What went wrong here?

13.9.1 Discussion

Status Update You have a dataset of the number of Facebook status updates by day of the week. You run 7 different t-tests, one for posts on Monday (versus all other days), or for Tuesday (versus all other days), etc. Only the test for Sunday is significant, with a p-value of .045, so you throw out the other tests.

Should you conclude that Sunday has a significant effect on number of posts? (How can you address this situation responsibly when you publish your results?)

Such Update As before, you have a dataset of the number of Facebook status updates by day of the week. You do a little EDA and notice that Sunday seems to have more “status updates” than all other days, so you recode your “day of the week” variable into a binary one: Sunday = 1, All other days = 0. You run a t-test and get a p-value of .045. Should you conclude that Sunday has a significant effect on number of posts?

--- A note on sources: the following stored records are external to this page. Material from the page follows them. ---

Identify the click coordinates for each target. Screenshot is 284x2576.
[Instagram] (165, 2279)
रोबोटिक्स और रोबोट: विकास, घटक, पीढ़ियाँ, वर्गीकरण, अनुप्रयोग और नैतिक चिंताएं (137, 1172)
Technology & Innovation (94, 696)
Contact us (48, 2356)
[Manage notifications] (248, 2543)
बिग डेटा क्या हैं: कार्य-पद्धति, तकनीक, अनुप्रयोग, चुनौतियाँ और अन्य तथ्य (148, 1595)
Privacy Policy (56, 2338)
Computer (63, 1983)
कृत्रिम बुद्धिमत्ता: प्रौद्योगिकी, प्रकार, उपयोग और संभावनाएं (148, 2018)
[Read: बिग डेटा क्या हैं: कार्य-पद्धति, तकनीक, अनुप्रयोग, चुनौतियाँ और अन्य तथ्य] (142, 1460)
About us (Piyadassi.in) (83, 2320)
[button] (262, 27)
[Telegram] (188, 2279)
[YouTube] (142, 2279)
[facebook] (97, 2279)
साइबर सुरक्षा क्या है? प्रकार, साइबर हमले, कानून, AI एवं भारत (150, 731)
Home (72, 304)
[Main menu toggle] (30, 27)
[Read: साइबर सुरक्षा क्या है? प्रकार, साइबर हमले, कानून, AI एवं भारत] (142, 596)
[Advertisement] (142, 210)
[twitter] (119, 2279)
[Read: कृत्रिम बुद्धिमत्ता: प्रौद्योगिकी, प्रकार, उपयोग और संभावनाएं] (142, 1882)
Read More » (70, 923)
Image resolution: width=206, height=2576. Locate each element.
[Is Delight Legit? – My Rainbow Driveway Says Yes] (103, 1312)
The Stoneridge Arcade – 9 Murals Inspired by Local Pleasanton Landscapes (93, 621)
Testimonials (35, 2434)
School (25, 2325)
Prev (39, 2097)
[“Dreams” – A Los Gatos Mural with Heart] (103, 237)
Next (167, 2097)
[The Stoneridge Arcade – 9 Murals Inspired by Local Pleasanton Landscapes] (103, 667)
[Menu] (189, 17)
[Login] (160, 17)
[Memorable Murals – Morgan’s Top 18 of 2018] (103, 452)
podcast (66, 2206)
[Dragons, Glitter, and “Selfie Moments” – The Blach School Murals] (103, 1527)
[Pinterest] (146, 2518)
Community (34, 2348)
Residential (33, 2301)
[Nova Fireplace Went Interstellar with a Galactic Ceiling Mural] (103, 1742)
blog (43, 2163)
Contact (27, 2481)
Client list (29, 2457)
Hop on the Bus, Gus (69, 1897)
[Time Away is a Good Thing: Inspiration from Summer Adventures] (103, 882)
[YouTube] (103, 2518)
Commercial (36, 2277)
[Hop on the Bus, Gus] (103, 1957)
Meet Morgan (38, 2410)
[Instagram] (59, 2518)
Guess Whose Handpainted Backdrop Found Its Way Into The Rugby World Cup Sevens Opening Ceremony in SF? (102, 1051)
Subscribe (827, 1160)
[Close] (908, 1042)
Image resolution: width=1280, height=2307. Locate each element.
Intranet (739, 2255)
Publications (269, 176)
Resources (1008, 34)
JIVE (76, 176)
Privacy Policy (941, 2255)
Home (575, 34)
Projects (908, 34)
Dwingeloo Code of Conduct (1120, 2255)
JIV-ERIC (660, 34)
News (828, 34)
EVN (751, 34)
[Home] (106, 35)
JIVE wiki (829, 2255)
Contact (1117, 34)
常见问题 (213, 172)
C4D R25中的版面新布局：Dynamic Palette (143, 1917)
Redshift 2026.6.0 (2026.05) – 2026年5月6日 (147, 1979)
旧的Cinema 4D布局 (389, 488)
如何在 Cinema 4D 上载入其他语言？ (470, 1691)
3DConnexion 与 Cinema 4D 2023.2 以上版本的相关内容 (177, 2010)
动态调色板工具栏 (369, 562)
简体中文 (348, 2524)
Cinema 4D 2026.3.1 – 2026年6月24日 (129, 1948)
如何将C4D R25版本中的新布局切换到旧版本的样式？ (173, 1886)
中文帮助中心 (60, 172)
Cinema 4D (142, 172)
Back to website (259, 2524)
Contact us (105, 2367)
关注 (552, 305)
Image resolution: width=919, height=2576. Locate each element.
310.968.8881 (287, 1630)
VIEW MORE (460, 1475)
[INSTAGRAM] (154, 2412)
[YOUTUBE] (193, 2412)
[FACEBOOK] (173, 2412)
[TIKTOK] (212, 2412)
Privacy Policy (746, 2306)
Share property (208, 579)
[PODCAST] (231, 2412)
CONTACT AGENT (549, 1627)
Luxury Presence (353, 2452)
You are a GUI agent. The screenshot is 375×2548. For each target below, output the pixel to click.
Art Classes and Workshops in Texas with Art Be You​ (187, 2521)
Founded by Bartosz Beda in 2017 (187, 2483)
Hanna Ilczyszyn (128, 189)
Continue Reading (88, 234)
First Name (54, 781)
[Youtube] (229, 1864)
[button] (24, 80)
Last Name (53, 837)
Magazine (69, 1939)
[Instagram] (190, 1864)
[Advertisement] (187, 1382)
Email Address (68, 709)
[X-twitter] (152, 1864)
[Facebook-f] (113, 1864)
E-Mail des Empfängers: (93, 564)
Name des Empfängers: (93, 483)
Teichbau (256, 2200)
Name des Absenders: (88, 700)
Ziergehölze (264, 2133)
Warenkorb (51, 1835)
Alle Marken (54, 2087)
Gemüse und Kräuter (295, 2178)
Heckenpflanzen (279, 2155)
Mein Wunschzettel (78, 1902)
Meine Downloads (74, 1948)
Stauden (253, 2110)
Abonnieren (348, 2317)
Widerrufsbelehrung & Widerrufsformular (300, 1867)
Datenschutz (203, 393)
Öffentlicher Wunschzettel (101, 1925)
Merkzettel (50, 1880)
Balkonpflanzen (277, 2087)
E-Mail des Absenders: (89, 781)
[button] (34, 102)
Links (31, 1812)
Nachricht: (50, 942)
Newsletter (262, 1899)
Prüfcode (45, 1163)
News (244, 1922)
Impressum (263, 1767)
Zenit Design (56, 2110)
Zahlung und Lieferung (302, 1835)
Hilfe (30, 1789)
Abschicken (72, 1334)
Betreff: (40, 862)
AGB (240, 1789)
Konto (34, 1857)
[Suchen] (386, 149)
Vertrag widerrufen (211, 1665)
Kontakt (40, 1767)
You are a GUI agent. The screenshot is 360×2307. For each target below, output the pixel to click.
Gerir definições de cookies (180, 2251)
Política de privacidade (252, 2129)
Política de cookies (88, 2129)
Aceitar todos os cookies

Sunday Funday Suppose researcher A tests if Monday has an effect (versus all other days), Researcher B tests Tuesday (versus all other days), and so forth. Only Researcher G, who tests Sunday finds a significant effect with a p-value of .045. Only Researcher G gets to publish her work. If you read the paper, should you conclude that Sunday has a significant effect on number of posts?

Sunday Repentence What if researcher G above is a sociologist that chooses to measure the effect of Sunday based on years of observing the way people behave on weekends? Researcher G is not interested in the other tests, because Sunday is the interesting day from her perspective, and she wouldn’t expect any of the other tests to be significant.

Decreasing Effect Sizes Many observers have noted that as studies yielding statistically significant results are repeated, estimated effect sizes go down and often become insignificant. Why is this the case?